Habitat Ready: Disaster preparedness for homeowners
A volcano is a mountain that serves as a vent through which molten rock and other gases escape. When pressure from the gas and molten rock becomes too great, an eruption occurs.
Volcanic eruptions may be subtle or explosive and can produce dangerous lava flows, poisonous gases, and flying rocks and ash. Many volcanic eruptions are also accompanied by other natural hazards, such as earthquakes, landslides, debris flows, flash floods, fires and tsunamis. If you live near a volcano, active or dormant, be prepared to act on short notice.
Before a volcanic eruption
- Review your family preparedness plan.
- Establish a family communications plan.
- Assemble a disaster supply kit.
- Have a family evacuation plan in place.
During a volcanic eruption
- Listen to a National Oceanic and Atmospheric Administration weather radio or TV for updated information.
- Be prepared to evacuate, and do so immediately if necessary (See Disaster Preparedness Series: Family Evacuation Plan).
- Avoid areas downwind and river valleys downstream from the volcano.

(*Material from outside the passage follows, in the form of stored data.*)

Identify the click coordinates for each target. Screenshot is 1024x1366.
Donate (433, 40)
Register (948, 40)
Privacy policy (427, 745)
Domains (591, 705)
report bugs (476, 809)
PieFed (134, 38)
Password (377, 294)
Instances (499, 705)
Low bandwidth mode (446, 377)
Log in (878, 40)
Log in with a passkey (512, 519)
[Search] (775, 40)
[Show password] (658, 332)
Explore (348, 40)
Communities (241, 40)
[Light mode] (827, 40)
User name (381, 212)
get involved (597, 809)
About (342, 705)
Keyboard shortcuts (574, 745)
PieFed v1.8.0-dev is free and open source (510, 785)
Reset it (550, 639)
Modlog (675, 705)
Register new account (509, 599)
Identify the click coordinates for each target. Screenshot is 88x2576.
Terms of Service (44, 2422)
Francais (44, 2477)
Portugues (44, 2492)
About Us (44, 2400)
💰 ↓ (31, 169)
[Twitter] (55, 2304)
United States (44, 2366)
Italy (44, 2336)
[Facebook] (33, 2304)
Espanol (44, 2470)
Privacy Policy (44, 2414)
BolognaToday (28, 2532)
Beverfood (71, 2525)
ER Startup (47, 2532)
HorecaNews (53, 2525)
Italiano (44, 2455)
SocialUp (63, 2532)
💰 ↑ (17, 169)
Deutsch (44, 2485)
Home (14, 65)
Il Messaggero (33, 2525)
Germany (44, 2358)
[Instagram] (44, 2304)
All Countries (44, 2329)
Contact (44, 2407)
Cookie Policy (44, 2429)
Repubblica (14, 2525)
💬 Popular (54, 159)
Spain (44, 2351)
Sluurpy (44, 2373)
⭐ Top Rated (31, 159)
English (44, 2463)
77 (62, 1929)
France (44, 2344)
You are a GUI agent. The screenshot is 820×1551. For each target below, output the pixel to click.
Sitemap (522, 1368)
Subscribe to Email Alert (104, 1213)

- Close all windows and doors, and bring any pets or livestock into closed shelters.
- If you are outdoors:
- Seek shelter indoors immediately.
- Avoid low-lying areas and streams.
- If caught in a rock fall, roll into a ball to protect your head.
- Wear long-sleeved shirts and pants and if necessary, along with goggles and a mask.
After a volcanic eruption
- Continue listening to a NOAA weather radio or TV for the latest information.
- Remain inside your home until officials declare it is safe to leave.
- Inspect your home:
- Check for damage to walls, the roof, the foundation, the electrical system and water lines.
- Notify your insurance company if your home is damaged.
- When outside, avoid volcanic ash fall. Cover your skin, nose, eyes and mouth.
- Clear roofs of ash fall. Ash can be very heavy and cause roofs to collapse.
- Avoid making phone calls except in serious emergencies.